A condition of its establishment was that its inhabitants had to be responsible for its defence against the hostile tribes in the vicinity of the town. It was laid out around a hexagonal centre. From this point the defenders could direct fire down the six radiating thoroughfares.

It was not necessary to use the fort, and nowadays the hexagon, with its coloured fountain and lovely gardens, is an unusual town centre.

The town, built on the banks of the Komani River, is a busy communications, railway, farming and educational centre. It has a dry and bracing climate.

The trunk road from East London enters the town through a sunken garden, named after Walter Everitt, a former park superintendent who was mainly responsible for the development of the Queenstown municipal gardens. Swans and numerous other birds frequent this garden.

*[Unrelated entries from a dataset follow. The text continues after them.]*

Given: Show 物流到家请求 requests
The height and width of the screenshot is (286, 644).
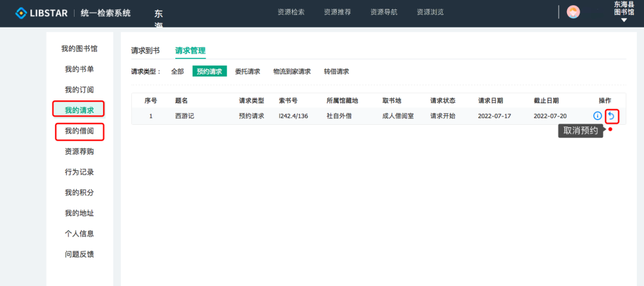Looking at the screenshot, I should [292, 72].
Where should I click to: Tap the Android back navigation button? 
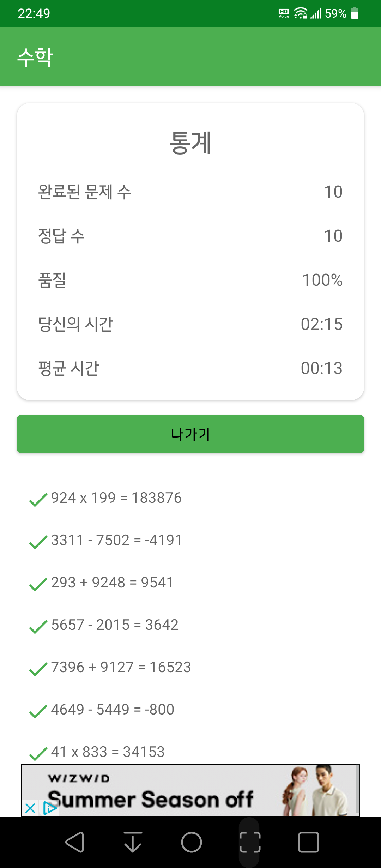tap(74, 842)

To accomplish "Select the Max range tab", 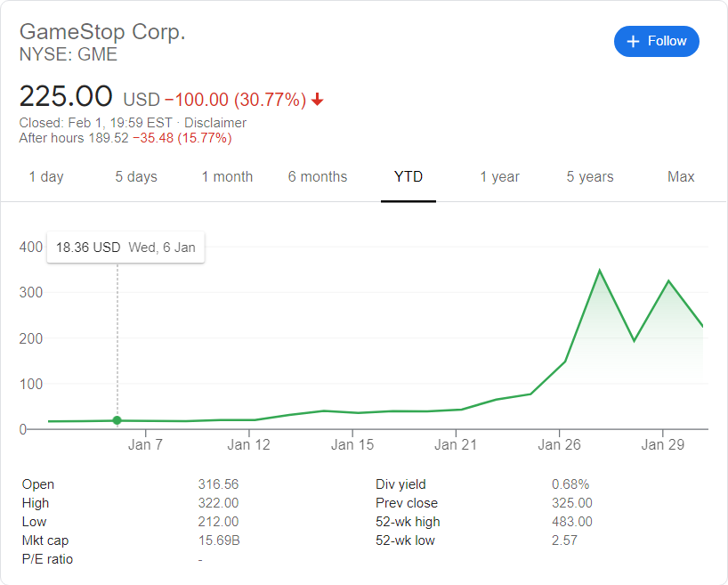I will click(681, 176).
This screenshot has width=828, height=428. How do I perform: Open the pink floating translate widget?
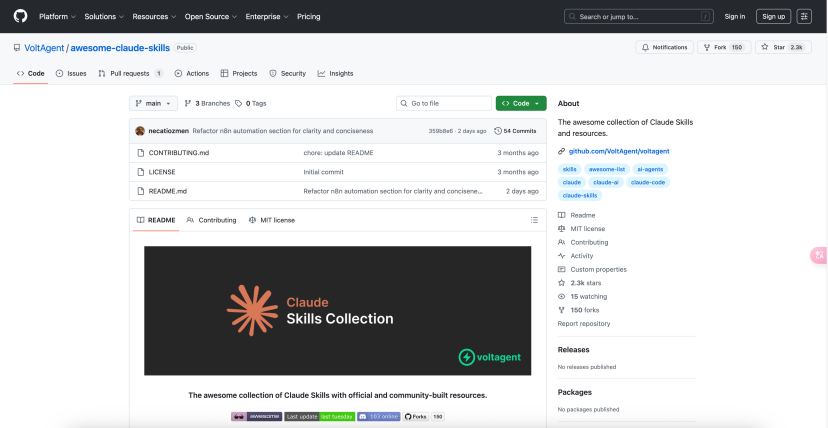tap(819, 256)
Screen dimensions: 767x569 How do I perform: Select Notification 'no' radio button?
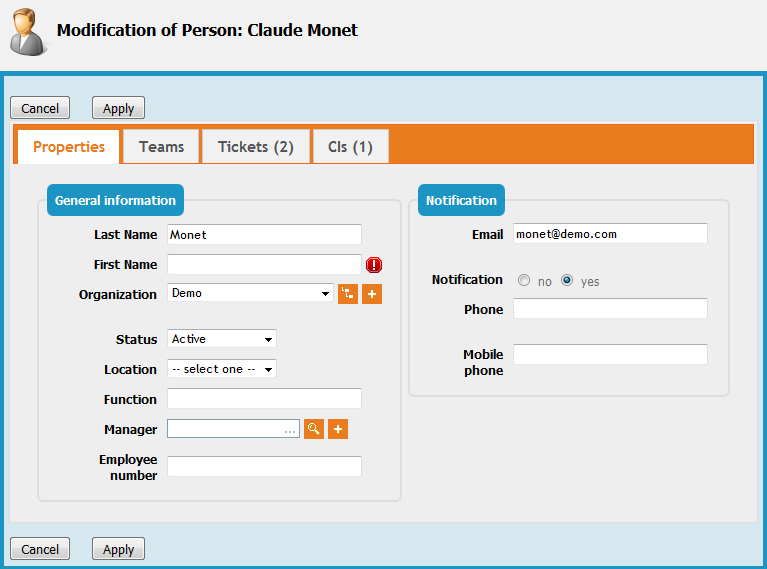(x=524, y=281)
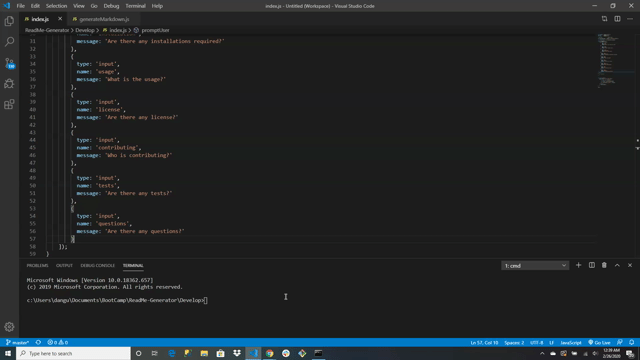This screenshot has width=640, height=360.
Task: Maximize the terminal panel with chevron
Action: (617, 265)
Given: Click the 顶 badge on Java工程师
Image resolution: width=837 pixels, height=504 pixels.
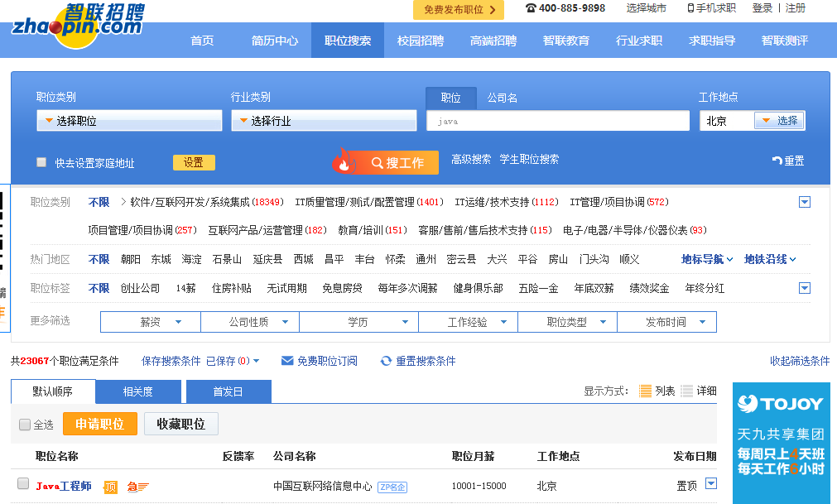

A nature reserve on the slopes of Madeira Mountain has a scenic drive yielding superb views of the town and countryside. Numerous game animals have free range in this reserve and it is also noted for its aloes, cycads and various acacia species. The tamboekie thorn, Erythrina acanthocarpa is found only in this district. It grows in dense patches, giving masses of bright red and yellow flowers in October and November before the leaves are produced.

The Queenstown and Frontier Museum and Art Gallery, at the Cultural Centre in Shepstone Street, contain plants and animals.